In this paper, a novel tissue-engineered bionic scaffold was constructed using adipose stem cells in combination with GelMA hydrogel. To inhibit the infiltration of the local vascular system, we incorporated VEGFa siRNA, and optimized cationic lipid nanoparticles (LNPs) were prepared by microfluidic self-assembly technology for efficient delivery of VEGFa siRNA. The stem cell scaffolds were implanted subcutaneously in nude mice, and vascular infiltration and cartilage regeneration were observed after 8 weeks.
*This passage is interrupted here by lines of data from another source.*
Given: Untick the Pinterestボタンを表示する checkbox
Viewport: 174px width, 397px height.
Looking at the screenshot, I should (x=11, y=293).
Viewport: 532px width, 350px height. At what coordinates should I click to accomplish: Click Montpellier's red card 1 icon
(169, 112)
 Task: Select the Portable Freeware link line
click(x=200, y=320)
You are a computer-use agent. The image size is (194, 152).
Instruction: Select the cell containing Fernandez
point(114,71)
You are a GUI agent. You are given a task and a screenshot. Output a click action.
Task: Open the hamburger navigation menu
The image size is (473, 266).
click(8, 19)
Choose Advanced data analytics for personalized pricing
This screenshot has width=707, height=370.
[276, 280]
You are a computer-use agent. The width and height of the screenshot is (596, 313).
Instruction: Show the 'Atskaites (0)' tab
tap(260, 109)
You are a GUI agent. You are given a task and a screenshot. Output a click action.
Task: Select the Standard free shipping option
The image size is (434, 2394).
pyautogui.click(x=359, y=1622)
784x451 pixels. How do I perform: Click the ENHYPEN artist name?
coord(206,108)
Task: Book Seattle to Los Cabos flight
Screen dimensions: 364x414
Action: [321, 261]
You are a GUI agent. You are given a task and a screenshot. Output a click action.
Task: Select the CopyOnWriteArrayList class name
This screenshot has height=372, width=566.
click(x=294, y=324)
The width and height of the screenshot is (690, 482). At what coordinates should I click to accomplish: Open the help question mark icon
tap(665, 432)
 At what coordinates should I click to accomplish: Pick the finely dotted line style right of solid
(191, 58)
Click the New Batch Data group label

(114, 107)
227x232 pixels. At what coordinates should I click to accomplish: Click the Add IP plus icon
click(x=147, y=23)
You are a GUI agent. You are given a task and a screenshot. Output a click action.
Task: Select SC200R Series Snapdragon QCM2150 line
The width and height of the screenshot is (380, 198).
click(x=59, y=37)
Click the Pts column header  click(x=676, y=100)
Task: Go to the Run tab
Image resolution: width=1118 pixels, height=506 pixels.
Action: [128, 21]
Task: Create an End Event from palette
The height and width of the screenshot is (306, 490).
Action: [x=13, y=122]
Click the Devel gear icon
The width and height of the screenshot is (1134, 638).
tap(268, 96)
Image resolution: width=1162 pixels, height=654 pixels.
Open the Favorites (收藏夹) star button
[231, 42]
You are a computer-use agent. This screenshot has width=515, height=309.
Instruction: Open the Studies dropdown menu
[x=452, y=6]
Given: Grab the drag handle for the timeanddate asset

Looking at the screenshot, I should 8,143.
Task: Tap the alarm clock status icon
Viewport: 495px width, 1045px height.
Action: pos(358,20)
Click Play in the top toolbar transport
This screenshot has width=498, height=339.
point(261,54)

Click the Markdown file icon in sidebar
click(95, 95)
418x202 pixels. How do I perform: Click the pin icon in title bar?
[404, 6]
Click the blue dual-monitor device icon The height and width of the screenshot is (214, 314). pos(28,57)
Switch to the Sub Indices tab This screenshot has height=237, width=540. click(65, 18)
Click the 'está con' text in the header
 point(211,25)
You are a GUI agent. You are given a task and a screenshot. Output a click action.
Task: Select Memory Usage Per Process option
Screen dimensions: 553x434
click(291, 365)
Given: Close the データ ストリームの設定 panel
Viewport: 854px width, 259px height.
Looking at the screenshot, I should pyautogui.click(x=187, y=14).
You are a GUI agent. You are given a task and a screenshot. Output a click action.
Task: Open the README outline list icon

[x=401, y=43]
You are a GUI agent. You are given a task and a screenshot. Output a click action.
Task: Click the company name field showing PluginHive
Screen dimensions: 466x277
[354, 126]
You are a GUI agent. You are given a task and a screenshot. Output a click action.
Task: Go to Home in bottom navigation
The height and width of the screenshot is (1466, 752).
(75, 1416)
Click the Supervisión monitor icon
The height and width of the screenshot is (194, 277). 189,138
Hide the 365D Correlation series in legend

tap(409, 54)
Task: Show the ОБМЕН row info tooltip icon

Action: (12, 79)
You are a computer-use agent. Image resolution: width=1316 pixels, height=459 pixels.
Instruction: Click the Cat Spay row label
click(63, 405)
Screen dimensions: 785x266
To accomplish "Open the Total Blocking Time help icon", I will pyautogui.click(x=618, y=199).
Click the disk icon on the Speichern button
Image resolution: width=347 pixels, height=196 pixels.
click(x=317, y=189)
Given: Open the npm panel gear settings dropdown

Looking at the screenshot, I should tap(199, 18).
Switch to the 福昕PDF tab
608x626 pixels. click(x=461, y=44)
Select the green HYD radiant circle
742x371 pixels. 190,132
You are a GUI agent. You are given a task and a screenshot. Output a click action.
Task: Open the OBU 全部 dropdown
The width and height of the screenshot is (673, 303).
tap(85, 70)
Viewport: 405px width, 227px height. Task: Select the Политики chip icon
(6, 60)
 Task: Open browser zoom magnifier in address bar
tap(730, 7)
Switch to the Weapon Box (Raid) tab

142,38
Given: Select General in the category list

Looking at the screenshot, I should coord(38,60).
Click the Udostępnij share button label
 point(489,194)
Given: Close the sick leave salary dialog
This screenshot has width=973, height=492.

The results showed that we successfully fabricated LNPs, a non-toxic, safe, and efficient delivery vector, which exhibited good transfection and endosomal escape ability.VEGFa siRNA-LNPs could successfully down-regulate VEGFa expression in vitro. The results of implanting hydrogel-cell-VEGFa siRNA-LNPs scaffolds into the subcutaneous of nude mice showed that we successfully achieved cartilage regeneration in a subcutaneous environment. The newborn cartilage tissue was superior, not only had more cartilage extracellular matrix, but also cartilage-associated markers SOX9 as well as COL-II and Acan were significantly upregulated. This was attributed to the inhibition of angiogenesis by VEGFa siRNA, which creates a localized environment of hypoxia and lack of nutrient supply, and aids in cartilage regeneration by upregulating HIF-1α and FOXO in the cells.
In conclusion, we constructed a hydrogel-cell- VEGFa siRNA -LNPs scaffold that achieved superior cartilage regeneration. This is a very promising cartilage regeneration strategy to break through the bottleneck of prosthetic materials for clinical microtia and rhinoplasty, and it is an innovative attempt for clinical translation of stem cells, which provides a theoretical basis for the investment of large-scale research before clinical application.